冲天的火光,终于,在黎明前的黑暗中,渐渐熄灭了。
但那股,弥漫在空气中,令人作呕的焦糊味,和那,隐隐约约,从十里之外传来的,日军营地中,那,压抑不住的哭喊与咒骂声,却如同,无形的烙印,死死地,刻在了,每一个,参与了昨夜那场,惊天豪赌的破军营士兵的心头。
“将军!我们……我们真的,烧了倭寇的中军大帐?!”
要塞之内,一名年轻的士兵,揉着,因为一夜未眠而布满了血丝的眼睛,看着,那个,同样,一身烟火气息,脸上,却带着一丝,难以言喻的疲惫与……冷酷的身影,声音,依旧,充满了,难以置信的兴奋!
“不止。”林啸风,缓缓地,放下了手中那碗,冰冷的清水,他的声音,沙哑得,如同,被砂纸打磨过一般,“我们,还给小早川隆景那条老狐狸,送去了一份,‘见面礼’。”
他,没有细说,那份“见面礼”,是什么。
但,帐内,所有,参与了昨夜那场夜袭的百户与哨官,脸上,都,不约而同地,露出了一丝,心照不宣的,冰冷的笑容。
他们知道,昨夜那支,精准地,射入敌酋帅帐的火箭,绝不仅仅,只是为了,点燃一座帐篷那么简单。

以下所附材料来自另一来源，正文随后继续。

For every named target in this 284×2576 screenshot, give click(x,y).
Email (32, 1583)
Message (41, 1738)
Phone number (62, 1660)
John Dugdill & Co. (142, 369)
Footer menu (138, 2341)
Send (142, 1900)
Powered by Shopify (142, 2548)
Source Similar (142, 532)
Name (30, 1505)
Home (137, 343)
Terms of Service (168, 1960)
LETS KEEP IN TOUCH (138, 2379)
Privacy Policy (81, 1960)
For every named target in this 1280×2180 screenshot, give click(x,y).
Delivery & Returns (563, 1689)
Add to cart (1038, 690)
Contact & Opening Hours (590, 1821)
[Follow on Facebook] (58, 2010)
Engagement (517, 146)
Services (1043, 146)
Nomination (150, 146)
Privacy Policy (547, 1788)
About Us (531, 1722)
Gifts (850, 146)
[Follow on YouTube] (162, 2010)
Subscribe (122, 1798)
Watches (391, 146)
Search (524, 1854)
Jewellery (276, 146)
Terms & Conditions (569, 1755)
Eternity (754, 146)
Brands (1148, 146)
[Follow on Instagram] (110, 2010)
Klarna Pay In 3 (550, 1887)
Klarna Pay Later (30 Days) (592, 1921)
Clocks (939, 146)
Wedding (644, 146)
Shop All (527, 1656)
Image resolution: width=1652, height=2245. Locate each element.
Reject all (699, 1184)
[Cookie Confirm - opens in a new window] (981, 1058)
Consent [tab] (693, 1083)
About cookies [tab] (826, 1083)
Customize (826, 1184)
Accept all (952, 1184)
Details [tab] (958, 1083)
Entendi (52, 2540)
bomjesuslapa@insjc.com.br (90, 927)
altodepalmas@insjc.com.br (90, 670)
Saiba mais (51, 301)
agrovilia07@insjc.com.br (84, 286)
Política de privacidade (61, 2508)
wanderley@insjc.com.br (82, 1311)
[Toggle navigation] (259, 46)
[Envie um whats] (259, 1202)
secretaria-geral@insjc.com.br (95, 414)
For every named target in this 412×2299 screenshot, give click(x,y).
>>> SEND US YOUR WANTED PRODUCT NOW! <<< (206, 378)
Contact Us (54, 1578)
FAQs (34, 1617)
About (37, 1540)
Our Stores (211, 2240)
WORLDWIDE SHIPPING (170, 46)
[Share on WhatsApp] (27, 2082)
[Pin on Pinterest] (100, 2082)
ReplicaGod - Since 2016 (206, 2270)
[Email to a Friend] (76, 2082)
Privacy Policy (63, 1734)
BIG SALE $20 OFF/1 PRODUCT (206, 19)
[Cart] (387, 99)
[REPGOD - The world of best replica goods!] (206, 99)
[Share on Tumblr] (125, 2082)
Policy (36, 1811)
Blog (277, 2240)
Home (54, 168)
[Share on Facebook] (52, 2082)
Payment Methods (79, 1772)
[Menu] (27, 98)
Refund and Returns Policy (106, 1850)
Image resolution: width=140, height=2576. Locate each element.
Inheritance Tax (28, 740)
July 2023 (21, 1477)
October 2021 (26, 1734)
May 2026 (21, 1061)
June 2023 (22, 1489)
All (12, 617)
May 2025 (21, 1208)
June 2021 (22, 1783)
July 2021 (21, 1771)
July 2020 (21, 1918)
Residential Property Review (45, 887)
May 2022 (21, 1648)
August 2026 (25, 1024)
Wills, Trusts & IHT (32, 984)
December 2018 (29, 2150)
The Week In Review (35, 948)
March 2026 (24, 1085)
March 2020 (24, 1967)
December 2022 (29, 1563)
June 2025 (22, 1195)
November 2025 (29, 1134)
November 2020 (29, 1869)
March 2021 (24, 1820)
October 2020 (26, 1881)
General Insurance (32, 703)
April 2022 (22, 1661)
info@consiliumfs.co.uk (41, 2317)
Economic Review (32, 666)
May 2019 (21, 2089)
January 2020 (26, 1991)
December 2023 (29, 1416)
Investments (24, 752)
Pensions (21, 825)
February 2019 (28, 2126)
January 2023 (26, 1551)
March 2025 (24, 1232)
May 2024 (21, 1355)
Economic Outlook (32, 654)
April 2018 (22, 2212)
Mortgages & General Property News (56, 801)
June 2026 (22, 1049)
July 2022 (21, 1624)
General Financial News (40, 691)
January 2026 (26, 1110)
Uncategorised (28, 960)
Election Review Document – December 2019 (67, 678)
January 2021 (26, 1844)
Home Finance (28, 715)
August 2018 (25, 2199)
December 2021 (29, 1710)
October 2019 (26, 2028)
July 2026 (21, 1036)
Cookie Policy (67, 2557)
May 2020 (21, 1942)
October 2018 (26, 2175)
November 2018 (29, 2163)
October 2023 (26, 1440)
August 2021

那上面,涂抹的,可是,足以,让最强壮的勇士,也在,无声无息之间,化作一滩脓血的西域奇毒!
小早川隆景,就算不死,也必然,元气大伤!
“将军!”就在此时,一名负责瞭望的哨兵,连滚带爬地,冲了进来!“倭……倭寇……倭寇,拔营了!”
“什么?!”
帐内,所有将领,在经历了一瞬间的震惊之后,猛地,爆发出了一阵,撼天动地的狂喜!
“拔营了?!他们真的拔营了!”
“哈哈哈哈!我就知道!那条老狐狸,肯定是被将军,给吓破了胆!”
“将军神威!将军神威啊!”
然而,林啸风的脸上,却没有,丝毫的喜悦。
他,缓缓地,站起身,走到了,帐篷的门口。
他,看着远处,那片,如同,退潮的海水般,正在,缓缓向南蠕动的黑色敌营。
他的眉头,反而,越皱越紧。
“不对劲。”他,缓缓地,摇了摇头。
“将军?”张勇,不解地问道,“倭寇,都被我们,打成这样了,他们撤退,不是,理所当然的吗?”
“撤退?”林啸风的嘴角,勾起了一抹,冰冷的弧度,“张勇,你仔细看。”
“他们的撤退,是,井然有序的。”
“后队变前队,斥候散布两翼,辎重车辆,居中保护。”
“这,哪里是,打了败仗的溃兵?”
“这分明是,一支,训练有素的精锐,在进行,战略性的转移!”
“这……”张勇,仔细一看,脸上的喜悦,也瞬间,凝固了,“将军……您的意思是……”
“小早川隆景这条老狐狸,”林啸风的眼中,闪烁着,骇人的精光,“比我们想象中,还要,难缠得多。”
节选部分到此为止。